Most personalization efforts make use of preference information that is implicit in user actions .... A method of gathering implicit preference information that seems especially potent is recording which documents the user examines while trying to complete an extended search task ... The information "trails" that users leave behind them as a side-effect of doing their tasks have been used to suggest term expansions (White et al., 2005, White et al., 2007), automatically re-rank search results (Teevan et al., 2005b) , predict next moves (Pitkow and Pirolli, 1999) , make recommendations of related pages (Lieberman, 1995) , and determine user satisfaction (Fox et al., 2005) .... Individual-based personalized rankings seem to work best on highly ambiguous queries.
Several search interfaces, despite being popular in the literature, repeatedly have been shown to either hurt or yield no improvement in usability when applied to web search. Here are brief excerpts on boolean queries, thumbnails of result pages, clustering, pseudo-relevance feedback, explicit personalization, and visualizations of query refinements and search results:
Studies have shown time and again that most users have difficulty specifying queries in Boolean format and often misjudge what the results will be ... Boolean queries ... strict interpretation tends to yield result sets that are either too large, because the user includes many terms in a disjunct, or are empty, because the user conjoins terms in an effort to reduce the result set.

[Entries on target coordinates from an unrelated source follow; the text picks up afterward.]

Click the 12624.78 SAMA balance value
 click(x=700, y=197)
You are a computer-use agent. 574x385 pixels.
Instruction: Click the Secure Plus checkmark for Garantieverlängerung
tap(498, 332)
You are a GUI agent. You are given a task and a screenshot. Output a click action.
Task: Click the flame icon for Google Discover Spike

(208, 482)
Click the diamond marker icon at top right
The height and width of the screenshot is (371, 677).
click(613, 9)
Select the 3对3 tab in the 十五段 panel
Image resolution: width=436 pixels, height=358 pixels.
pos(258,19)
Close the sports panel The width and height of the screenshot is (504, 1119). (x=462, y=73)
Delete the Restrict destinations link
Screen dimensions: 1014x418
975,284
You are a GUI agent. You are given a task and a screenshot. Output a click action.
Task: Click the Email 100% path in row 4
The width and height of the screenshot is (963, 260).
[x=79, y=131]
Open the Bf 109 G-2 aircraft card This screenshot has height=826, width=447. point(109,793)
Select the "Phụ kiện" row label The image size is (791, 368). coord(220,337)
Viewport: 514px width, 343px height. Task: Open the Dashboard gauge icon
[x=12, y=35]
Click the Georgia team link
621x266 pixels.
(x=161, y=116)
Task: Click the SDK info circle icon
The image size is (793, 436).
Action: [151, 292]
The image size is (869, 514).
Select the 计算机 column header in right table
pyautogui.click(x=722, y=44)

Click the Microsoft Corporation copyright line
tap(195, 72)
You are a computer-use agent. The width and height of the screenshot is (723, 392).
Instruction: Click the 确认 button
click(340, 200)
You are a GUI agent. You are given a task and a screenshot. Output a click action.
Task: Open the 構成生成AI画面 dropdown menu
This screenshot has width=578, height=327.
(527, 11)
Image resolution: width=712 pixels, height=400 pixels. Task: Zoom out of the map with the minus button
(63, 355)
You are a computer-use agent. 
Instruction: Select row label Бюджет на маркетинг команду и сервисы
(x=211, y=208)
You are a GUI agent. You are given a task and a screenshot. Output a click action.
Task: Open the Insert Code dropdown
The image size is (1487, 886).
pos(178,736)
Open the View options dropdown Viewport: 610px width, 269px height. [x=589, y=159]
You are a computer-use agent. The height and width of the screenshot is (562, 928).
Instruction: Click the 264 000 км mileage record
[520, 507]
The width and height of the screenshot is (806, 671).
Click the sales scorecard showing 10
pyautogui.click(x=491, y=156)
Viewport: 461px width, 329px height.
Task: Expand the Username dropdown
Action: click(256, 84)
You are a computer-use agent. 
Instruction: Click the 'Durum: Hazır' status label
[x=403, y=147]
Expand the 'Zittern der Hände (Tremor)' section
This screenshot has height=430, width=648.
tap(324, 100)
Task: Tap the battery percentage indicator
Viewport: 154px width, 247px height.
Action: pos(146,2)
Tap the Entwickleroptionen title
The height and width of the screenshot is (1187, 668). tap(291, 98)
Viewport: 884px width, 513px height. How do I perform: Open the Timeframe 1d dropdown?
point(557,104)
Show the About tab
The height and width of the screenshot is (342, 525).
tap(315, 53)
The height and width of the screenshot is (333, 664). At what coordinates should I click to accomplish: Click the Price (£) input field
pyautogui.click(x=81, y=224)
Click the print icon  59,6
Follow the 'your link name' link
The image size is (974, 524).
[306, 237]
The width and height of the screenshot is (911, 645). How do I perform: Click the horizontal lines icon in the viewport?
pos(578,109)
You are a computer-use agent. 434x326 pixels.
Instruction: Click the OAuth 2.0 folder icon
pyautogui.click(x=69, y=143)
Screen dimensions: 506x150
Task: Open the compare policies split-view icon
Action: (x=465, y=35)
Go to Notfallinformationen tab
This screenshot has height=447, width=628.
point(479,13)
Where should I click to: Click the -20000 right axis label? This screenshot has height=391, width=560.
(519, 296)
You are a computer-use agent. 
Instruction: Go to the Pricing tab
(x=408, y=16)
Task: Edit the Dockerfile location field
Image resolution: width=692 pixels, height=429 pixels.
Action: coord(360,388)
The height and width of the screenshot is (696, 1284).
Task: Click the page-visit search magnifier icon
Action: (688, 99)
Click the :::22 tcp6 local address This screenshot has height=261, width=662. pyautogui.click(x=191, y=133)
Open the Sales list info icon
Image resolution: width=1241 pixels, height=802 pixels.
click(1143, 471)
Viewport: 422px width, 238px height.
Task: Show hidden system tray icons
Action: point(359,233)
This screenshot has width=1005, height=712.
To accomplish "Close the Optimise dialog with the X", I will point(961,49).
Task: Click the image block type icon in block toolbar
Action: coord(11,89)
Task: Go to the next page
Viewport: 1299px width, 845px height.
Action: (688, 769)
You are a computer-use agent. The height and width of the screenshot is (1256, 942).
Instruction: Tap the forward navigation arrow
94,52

This problem occurs in large part because the user does not know the contents of the collection or the role of terms within the collection ... Most people find the basic semantics counter-intuitive. Many English-speaking users assume everyday meanings are associated with Boolean operators when expressed using the English words AND and OR, rather than their logical equivalents ... Most users are not familiar with the use of parentheses for nested evaluation, nor with the notions associated with operator precedence.

Despite the generally poor usability of Boolean operators, most search engines support [the] notation.

One frequently suggested idea is to show search results as thumbnail images ... but [no attempts] have shown a proven advantage for search results viewing .... The downside of thumbnails are that the text content in the thumbnails is difficult to see, and text-heavy pages can be difficult to distinguish from one another. Images also take longer to generate and download than text .... The extreme sensitivity of searchers to delays of even 0.5 seconds suggests that such highly interactive and visual displays need to have a clear use-case advantage over simple text results before they will succeed.

In document clustering, similarity is typically computed using associations and commonalities among features, where features are usually words and phrases (Cutting et al., 1992) ; the centroids of the clusters determine the themes in the collections .... Clustering methods ... [are] fully automatable, and thus applicable to any text collection, but ... [have poor] consistency, coherence, and comprehensibility.

Despite its strong showing in artificial or non-interactive search studies, the use of classic relevance feedback in search engine interfaces is still very rare (Croft et al., 2001, Ruthven and Lalmas, 2003), suggesting that in practice it is not a successful technique. There are several possible explanations for this. First, most of the earlier evaluations assumed that recall was important, and relevance feedback's strength mainly comes from its ability to improve recall. High recall is no longer the standard assumption when designing and assessing search results; in more recent studies, the ranking is often assessed on the first 10 search results. Second, relevance feedback results are not consistently beneficial; these techniques help in many cases but hurt results in other cases (Cronen-Townsend et al., 2004, Marchionini and Shneiderman, 1988, Mitra et al., 1998a). Users often respond negatively to techniques that do not produce results of consistent quality. Third, many of the early studies were conducted on small text collections. The enormous size of the Web makes it more likely that the user will find relevant results with fewer terms than is the case with small collections. And in fact there is evidence that relevance feedback results do not significantly improve over web search engine results (Teevan et al., 2005b).

But probably the most important reason for the lack of uptake of relevance feedback is that the method requires users to make relevance judgements, which is an effortful task (Croft et al., 2001, Ruthven and Lalmas, 2003) ... Users often struggle to make relevance judgements (White et al., 2005), especially when they are unfamiliar with the domain (Vakkari, 2000b, Vakkari and Hakala, 2000, Spink et al., 1998) ... The evidence suggests it is more cognitively taxing to mark a series of relevance judgements than to scan a results listing and type in a reformulated query.

The evidence suggests that manual creation of ... [personalization] profiles does not work very well. [In] Yang and Jeh, 2006 ... [most] participants ... [said it] required too much effort ... Several researchers have studied ... [instead] allowing users to modify ... profiles after they are created by or augmented by machine learning algorithms. Unfortunately, the outcome of these studies tends to be negative. For example ... Ahn et al., 2007 examined whether allowing users to modify a machine-generated profile for news recommendations could improve the results ... [and] found that allowing them to adjust the profiles significantly worsened the results.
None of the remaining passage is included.